Appendix:  Compactness Result for the Space \(L^{p}(\varOmega ,B)\)

In this part, we give a characterization of relatively compact sets \(F\) in \(L^{p}(\varOmega , B)\) for \(p\in [1;+\infty )\), \(\varOmega \subset \mathbb{R}^{d}\) open and bounded set and \(B\) a Banach space.

Proposition 26

Kolmogorov-Riesz type compactness result

Let \(\varOmega \subset \mathbb{R}^{d}\) be an open and bounded set. Let \(F \subset L^{p}(\varOmega ,B)\) for a Banach space B and \(p\in [1;+\infty )\). For \(f\in F\) and \(h\in \mathbb{R}^{d}\), we define \(\tau _{h}f(x):=f(x+h)\).
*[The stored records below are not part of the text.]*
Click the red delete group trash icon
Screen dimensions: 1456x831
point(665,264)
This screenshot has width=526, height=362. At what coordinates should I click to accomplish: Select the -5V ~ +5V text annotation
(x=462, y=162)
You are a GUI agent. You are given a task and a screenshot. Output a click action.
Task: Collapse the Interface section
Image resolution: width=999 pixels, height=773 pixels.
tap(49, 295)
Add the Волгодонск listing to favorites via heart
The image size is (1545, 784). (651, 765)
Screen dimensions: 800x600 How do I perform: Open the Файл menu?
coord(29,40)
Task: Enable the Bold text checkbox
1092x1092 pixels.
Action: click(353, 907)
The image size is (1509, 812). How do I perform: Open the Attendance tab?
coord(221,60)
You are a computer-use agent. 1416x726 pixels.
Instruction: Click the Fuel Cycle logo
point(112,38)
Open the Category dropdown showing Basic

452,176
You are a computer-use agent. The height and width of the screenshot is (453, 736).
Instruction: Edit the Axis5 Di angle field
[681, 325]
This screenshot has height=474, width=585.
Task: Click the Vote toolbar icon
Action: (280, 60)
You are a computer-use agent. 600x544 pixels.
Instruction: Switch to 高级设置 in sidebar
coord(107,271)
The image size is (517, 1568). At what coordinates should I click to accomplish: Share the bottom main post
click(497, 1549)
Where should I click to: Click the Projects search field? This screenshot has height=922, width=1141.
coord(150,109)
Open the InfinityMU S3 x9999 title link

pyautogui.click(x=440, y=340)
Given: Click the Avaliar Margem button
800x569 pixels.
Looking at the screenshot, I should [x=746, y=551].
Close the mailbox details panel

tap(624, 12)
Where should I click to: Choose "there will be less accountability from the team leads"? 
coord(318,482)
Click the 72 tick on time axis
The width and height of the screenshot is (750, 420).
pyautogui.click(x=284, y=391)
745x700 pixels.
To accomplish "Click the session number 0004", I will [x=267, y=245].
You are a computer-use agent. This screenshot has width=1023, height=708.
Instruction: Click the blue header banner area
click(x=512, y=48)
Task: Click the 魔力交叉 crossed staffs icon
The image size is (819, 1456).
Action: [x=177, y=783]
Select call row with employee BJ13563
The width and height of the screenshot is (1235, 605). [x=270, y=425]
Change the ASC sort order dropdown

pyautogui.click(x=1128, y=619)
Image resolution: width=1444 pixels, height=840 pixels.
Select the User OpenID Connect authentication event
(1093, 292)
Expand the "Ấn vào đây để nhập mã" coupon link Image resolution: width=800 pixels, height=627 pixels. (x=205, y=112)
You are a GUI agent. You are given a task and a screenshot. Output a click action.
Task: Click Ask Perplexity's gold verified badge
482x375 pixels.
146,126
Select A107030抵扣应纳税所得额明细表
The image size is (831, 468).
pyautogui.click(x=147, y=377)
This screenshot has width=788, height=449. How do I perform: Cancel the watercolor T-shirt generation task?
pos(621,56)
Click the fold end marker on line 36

Then \(F\) is relatively compact in \(L^{p}(\varOmega ,B)\) if and only if

1. (i)

   for every measurable set \(C\subset \varOmega \) the set \(\lbrace \int _{C} f dx \ : \ f \in F \rbrace \) is relatively compact in \(B\),

2. (ii)

   for all \(\lambda >0\), \(h\in \mathbb{R}^{d}\) and \(h_{i}\geq 0\), \(i=1,\dots ,d\), there holds

   $$ \underset{f\in F}{\sup } \left \| \tau _{h}f-f\right \| _{L^{p} \left (\varOmega _{\lambda }^{h},B\right )}\rightarrow 0, \textit{ for } h \rightarrow 0, $$

   where \(\varOmega _{\lambda }^{h}:=\lbrace x\in \varOmega _{\lambda }: x+h \in \varOmega _{\lambda }\rbrace \) and \(\varOmega _{\lambda }:=\lbrace x\in \varOmega : dist(x,\partial \varOmega )> \lambda \rbrace \),

3. (iii)

   for \(\lambda >0\), there holds \(\underset{f\in F}{\sup } \int _{\varOmega \setminus \varOmega _{\lambda }} \left |f(x)\right |^{p} dx\rightarrow 0\) for \(\lambda \rightarrow 0\).

Proof

The proof of the proposition can be found as Corollary 2.5 in [25]. □